Die hab ich schon auf einer, hab mittlerweile 1700, die immer noch nicht aufsteigen wollen und auf der Insel ist kaum noch platz...


----------



## Whitey (18. Mai 2010)

*AW: Anno 1404, Bevölkerung will nicht aufsteigen...*



> Die hab ich schon auf einer, hab mittlerweile 1700, die immer noch nicht  aufsteigen wollen und auf der Insel ist kaum noch platz...



sorry, dann machst du irgendwas falsch, lies dir doch mal das Handbuch druch da stehen auch viele Tipps, also ich komm mit dem Spiel klar ,und so schwer zu verstehen ist das auch nicht, es wird dir ja wärend des spielens alles erklärt.


----------



## Flenor Eldar (18. Mai 2010)

*AW: Anno 1404, Bevölkerung will nicht aufsteigen...*

Verstanden hab ich ja alles, ich hab nur das Problem, das die Patrizier nicht aufsteigen wollen...
Gesandte hab ich mittlerweile 16 Stück =D


----------



## Herbboy (21. Mai 2010)

*AW: Anno 1404, Bevölkerung will nicht aufsteigen...*

Haben die Patrizier wirklich alle Waren auch immer lang genug ohne Unterbrechung?
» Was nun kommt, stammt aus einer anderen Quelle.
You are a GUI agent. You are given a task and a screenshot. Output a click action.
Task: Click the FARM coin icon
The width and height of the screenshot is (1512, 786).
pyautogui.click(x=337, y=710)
Wenn die mal kurz zB keine Bücher haben, dann dauert es wieder ne Weile, bis die aufsteigen können. Es reicht nicht, dass die Bücher weider bei 100% sind, sondern die müssen da auch ne Weile bei 100% bleiben.

Was auch sein kann: zuviele Bettler auf den Straßen, bau mal Armenhäuser, wenn dem so ist. Das hat mal bei einer der Missionen geholfen, bei der man verschollene Kinder wiederfinden muss.

Wegen der Steuern: Du weiß, dass man die bei Bauern, Bürgern und Patriziern separat einstellt? Vlt. sind die bei Patriziern halt zu hoch? 


Du kannst ja auch mal die Aufstiegsrechte sperren: kommen dann über Patrizierhäusern diese tanzenden Pfeile? Wenn ja, dann fehlt nur Baumaterial - Glas haste aber genug? Zum Aufstieg brauchst Du halt bei Adeligen auch Glas.


----------



## nonamehero95 (21. Mai 2010)

*AW: Anno 1404, Bevölkerung will nicht aufsteigen...*

bist du auch sicher das die stuerschraube im DUNKELGRÜNEN bereich ist?
hab das bei mir ma ncht gescheckt, als ich nioch neu war


----------



## Flenor Eldar (22. Mai 2010)

*AW: Anno 1404, Bevölkerung will nicht aufsteigen...*

Jo, weiß ich alles und hat auch alles gepasst... Hab neu angefangen und diesmal dieses Problem nicht...

PS: Ich bin kein Anno Neuling...


----------



## nonamehero95 (24. Mai 2010)

*AW: Anno 1404, Bevölkerung will nicht aufsteigen...*

ich auch nicht. ich wollte ja nur helfen


----------